Mammalian two-hybrid constructs were generated by PCR with primers containing the flanking restriction sites that allow for in-frame cloning of the full-length ORF (not including the start ATG codon) into pACT or pBIND plasmids (Promega). The two-hybrid reporter plasmid pGL4P–4XUAS was generated by inserting 4× repeats of the Gal4 UAS binding sites into the pGL4P vector (Promega).

Epitope-tagged cDNAs were generated by PCR with primers containing the flanking restriction sites that allow for in-frame cloning of the full-length ORF (not including the start-ATG codon) into pFlag [49] or pTag3C plasmids (Stratagene).
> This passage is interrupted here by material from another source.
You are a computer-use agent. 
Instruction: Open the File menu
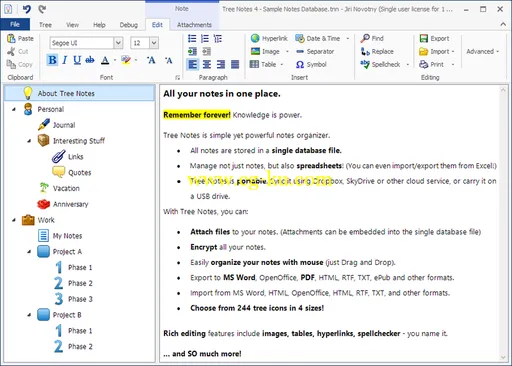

For plasmids expressing S-tagged CHRONO (both wild-type and truncation mutants), full-length and truncated DNA fragments of the gene were amplified with upstream and downstream primers containing S-tag-encoding sequence (KETAAAKFERQHMDS) and were subcloned into pCMV Sport6 or pcDNA3.1 expression vectors (Invitrogen) using NotI and XhoI restriction enzymes.

The shRNA construct sequences were as follows: NS shRNA, CAACAAGATGAAGAGCACC; Sh234, GACTGGAGTTGCATCCTAT; Sh235, GAGCCAGCATTGGTGTCAT; Sh236, GACTTGGTTTCCTCACATA; Sh237, GGAGAACGTTATCTAGGAA; Sh238, GGAGCCTCGTTGCCACAGT; Sh239, GAACCTTGCTGCAGGTGGA; and Sh240, GTGTCATCCTTGTCCTCCA.

Sh 238, 239, and 240 were ultimately found to be ineffective by Western and/or PCR.

The Taqman probe identifiers were as follows: For Mus musculus: Arntl, Mm00500226_m1; Arntl2, Mm00549497_m1; Per1, Mm00501813_m1; Per2, Mm00478113_m1; Per3, Mm00478120_m1; Nr1d1, Mm00520708_m1; Chrono (Gm129), Mm01255906_g1; Importin 8, Mm01255158_m1. For Homo sapiens: Arntl, Hs00154147_m1; Arntl2, Hs 00368068_m1; Clock, Hs00231857_m1; Per1, Hs00242988_m1; Per2, Hs00256144_m1; Nr1d1, Hs00253876_m1; Chrono (C1orf51), Hs00328968_m1; Gapdh, Hs99999905_m1.